Coloring Matters. In the parenchyma cells are two coloring matters, one yellow, which is amorphous in structure, and the other red and of crystalline form. The sap contains a yellow color in solution which differs in its reactions from those in the pulp.

Red Color in Tomatoes. The red coloring matter in tomatoes is in the form of irregularly shaped crystal-like chromoplasts, which occur in masses of various sizes. They are present in largest amounts usually in the protoplasm which lies close to the ectoplasm and in that surrounding the nucleus. They vary from sharp, bright-colored forms to those more or less blunt in outline, and dull in color. They may be situated largely in the periderm, the soft parenchyma beneath the periderm, or through the whole mass of the parenchyma with the exception of the matrix surrounding the seeds in the loculi.

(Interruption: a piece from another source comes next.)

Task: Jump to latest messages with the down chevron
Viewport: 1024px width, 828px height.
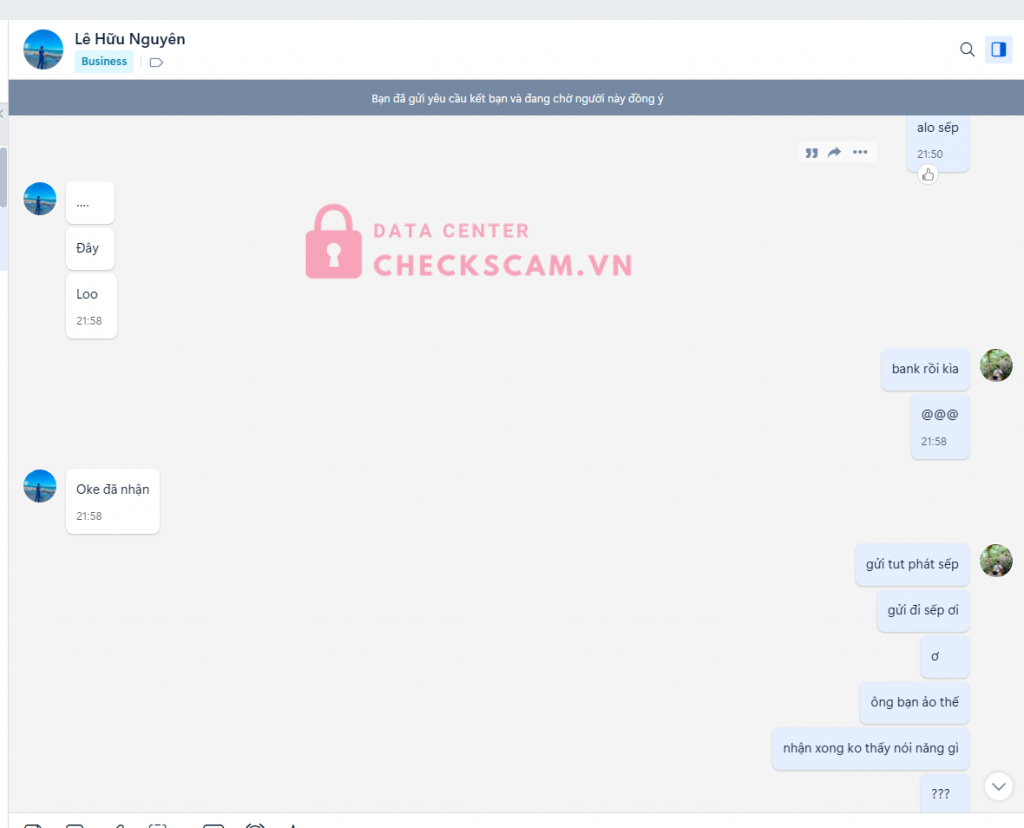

In tomatoes having the color in the periderm a considerable amount is lost by adherence to the skin. The chromoplasts are not affected by rotting to the same extent as are the other constituents of the cell; they can be found floating free in the debris from rotted cells, still retaining considerable color. They lose their color gradually, in some varieties much more rapidly than in others. In stored pulp which has fermented, the color may be faded to a dull yellowish brown. In tomatoes intended for ketchup where a bright red color is desirable, care should be used in the selection of a variety having the chromoplasts bright, properly oriented, and in sufficient quantity.

Vascular Bundles. In the pulp of the tomato are found strands of vascular tissue, entering from the stem, and dividing and ramifying through the soft pulp. These consist of long tubes with thin walls, some of which have a strengthening band in spiral form on their interior walls, the associated cells being without any special marking. The strands vary in size from those having a few tubes to those having a large number.

Seeds. The seeds of the tomato are small, flattened, yellow bodies covered by a clear gelatinous membrane. Their peculiar characteristic is the out-growth of hairs of varying lengths. The seeds constitute about 2.5 per cent of the weight of the tomato.